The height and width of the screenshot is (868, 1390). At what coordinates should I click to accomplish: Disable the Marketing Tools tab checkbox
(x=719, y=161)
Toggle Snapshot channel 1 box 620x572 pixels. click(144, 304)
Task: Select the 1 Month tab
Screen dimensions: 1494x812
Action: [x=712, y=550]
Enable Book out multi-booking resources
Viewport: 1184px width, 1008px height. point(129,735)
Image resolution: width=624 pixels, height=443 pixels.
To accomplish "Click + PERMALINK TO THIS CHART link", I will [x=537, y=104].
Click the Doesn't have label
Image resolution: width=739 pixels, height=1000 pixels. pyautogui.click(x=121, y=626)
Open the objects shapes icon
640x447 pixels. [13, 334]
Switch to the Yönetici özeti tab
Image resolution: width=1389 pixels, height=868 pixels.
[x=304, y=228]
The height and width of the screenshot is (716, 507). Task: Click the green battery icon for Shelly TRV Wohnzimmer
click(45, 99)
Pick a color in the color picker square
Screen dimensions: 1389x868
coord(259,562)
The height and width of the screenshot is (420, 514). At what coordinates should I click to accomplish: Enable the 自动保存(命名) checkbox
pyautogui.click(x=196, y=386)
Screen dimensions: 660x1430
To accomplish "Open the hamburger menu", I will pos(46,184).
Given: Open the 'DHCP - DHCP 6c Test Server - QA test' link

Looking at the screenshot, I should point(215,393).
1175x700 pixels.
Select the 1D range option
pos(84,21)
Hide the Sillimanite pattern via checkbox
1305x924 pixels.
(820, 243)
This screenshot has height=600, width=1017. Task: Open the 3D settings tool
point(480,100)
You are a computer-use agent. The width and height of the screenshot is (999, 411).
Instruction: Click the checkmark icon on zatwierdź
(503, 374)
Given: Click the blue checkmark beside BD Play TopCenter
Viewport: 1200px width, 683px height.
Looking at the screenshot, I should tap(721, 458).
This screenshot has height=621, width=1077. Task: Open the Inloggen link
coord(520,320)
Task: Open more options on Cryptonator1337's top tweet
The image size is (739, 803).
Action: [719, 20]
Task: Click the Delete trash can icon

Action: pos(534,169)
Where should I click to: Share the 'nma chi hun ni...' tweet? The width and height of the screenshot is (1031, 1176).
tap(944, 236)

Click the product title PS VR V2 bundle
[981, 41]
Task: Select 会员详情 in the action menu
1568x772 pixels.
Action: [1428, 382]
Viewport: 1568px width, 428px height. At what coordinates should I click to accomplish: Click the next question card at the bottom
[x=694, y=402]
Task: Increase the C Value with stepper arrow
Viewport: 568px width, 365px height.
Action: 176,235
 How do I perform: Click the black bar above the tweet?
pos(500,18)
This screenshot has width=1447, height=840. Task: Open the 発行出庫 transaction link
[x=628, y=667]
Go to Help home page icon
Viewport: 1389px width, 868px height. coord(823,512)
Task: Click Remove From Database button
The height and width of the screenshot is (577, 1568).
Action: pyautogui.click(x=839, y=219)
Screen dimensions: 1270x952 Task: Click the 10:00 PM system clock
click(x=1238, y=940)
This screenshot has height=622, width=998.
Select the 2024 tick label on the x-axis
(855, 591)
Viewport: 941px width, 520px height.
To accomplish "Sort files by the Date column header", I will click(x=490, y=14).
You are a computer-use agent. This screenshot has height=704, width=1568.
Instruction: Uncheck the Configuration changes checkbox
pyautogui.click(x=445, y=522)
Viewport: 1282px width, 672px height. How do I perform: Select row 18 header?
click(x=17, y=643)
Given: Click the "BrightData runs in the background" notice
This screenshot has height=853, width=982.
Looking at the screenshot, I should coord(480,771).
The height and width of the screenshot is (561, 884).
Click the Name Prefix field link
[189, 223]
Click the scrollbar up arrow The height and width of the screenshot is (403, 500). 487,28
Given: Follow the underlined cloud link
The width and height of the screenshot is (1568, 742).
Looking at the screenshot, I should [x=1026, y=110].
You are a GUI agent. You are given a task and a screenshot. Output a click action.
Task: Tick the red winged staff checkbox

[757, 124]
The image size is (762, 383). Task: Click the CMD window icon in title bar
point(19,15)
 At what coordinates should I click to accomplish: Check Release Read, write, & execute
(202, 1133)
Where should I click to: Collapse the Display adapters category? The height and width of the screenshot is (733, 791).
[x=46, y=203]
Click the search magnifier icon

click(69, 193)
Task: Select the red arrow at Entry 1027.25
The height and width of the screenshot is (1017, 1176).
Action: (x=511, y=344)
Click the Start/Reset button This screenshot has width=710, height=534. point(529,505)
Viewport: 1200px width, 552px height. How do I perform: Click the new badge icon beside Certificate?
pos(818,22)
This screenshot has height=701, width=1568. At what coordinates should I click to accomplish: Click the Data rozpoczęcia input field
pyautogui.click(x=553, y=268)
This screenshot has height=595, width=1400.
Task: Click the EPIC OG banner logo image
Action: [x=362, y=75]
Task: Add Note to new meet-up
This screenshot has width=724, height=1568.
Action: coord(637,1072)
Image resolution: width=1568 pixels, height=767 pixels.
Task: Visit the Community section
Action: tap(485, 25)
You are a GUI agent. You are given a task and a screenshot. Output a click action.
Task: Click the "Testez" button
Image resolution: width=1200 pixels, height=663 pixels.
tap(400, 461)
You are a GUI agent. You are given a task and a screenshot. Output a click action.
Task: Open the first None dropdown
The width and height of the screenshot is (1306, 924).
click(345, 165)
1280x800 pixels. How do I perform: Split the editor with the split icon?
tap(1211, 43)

==============================

Problem requirements: Counting only lines that hold the word "arrow", say how many there are in the listing above and add nothing.

Worked solution: 3